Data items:

>> Start

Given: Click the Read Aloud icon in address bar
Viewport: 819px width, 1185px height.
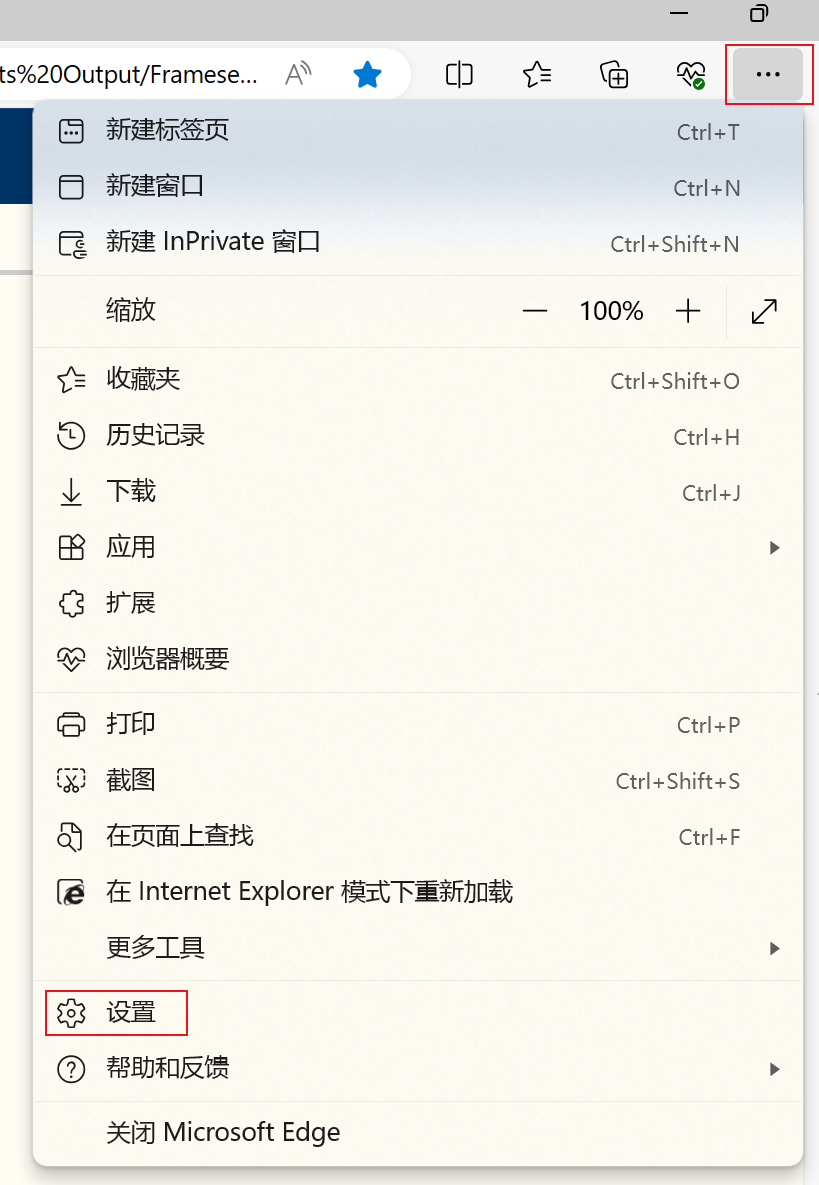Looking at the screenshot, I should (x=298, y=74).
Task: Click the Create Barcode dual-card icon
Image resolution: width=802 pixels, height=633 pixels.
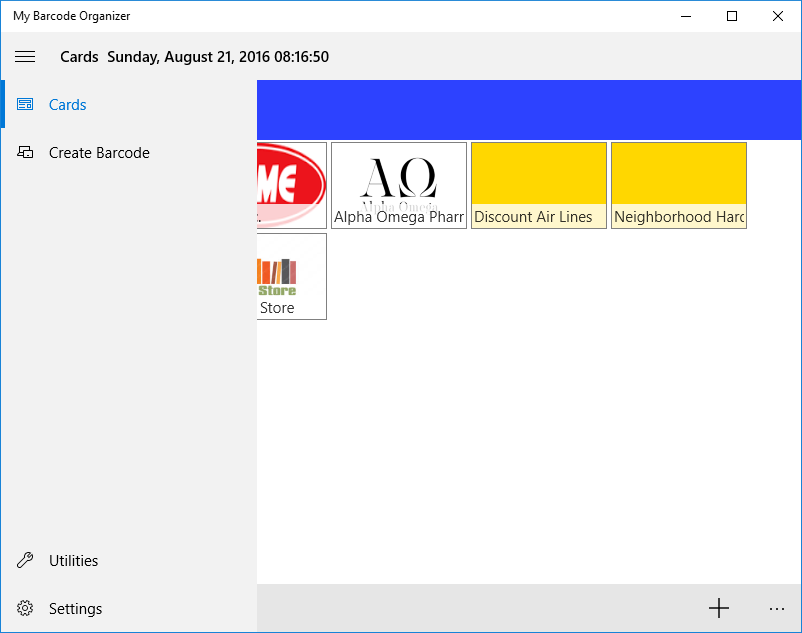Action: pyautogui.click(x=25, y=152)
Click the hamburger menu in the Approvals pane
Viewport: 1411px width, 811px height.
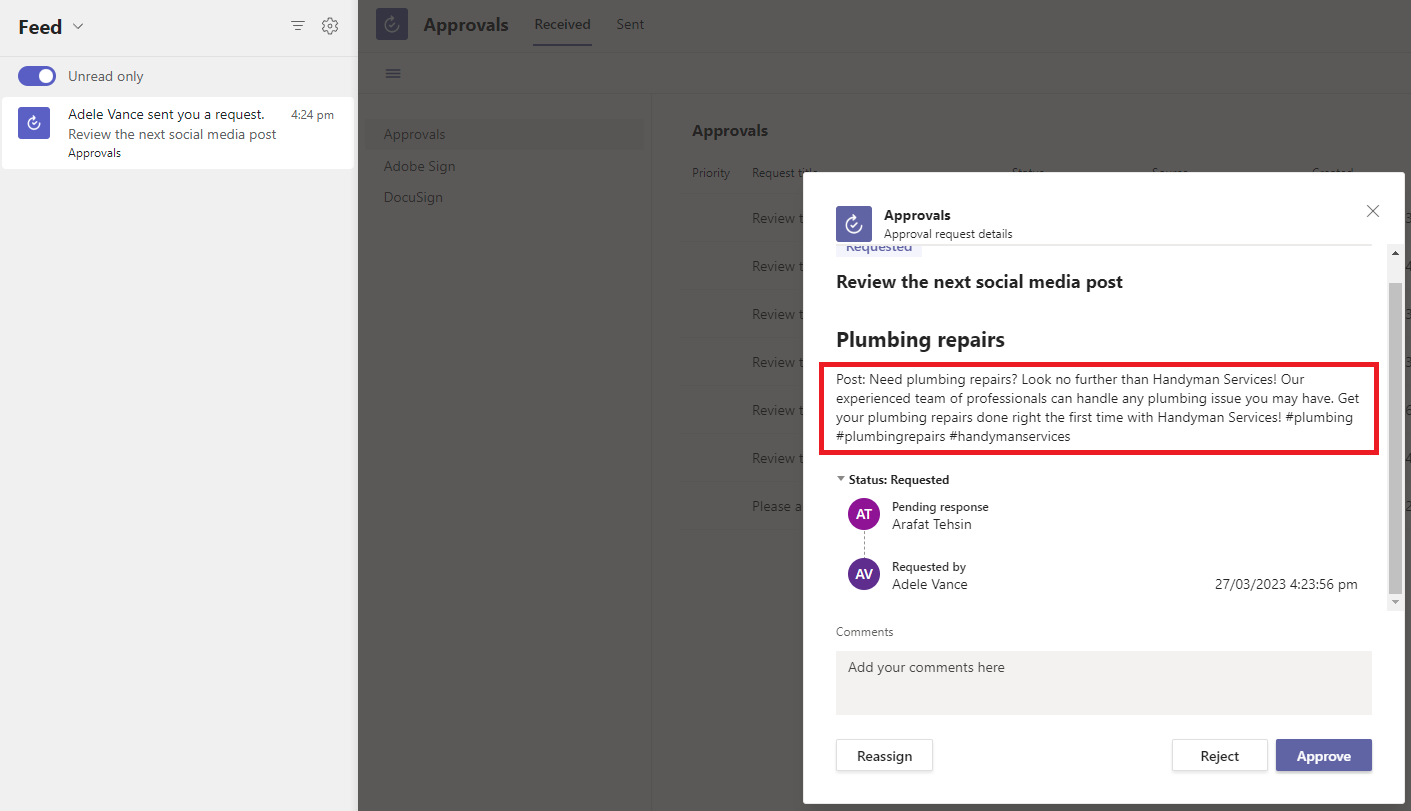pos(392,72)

>> End

Rewrite the rows above, changing "Viewport" to "Display" wherever it appears and keeping everything else the same. Leave the pictures out.

Given: Click the Read Aloud icon in address bar
Display: 819px width, 1185px height.
Looking at the screenshot, I should (x=298, y=74).
Task: Click the Create Barcode dual-card icon
Image resolution: width=802 pixels, height=633 pixels.
Action: pyautogui.click(x=25, y=152)
Click the hamburger menu in the Approvals pane
Display: 1411px width, 811px height.
pos(392,72)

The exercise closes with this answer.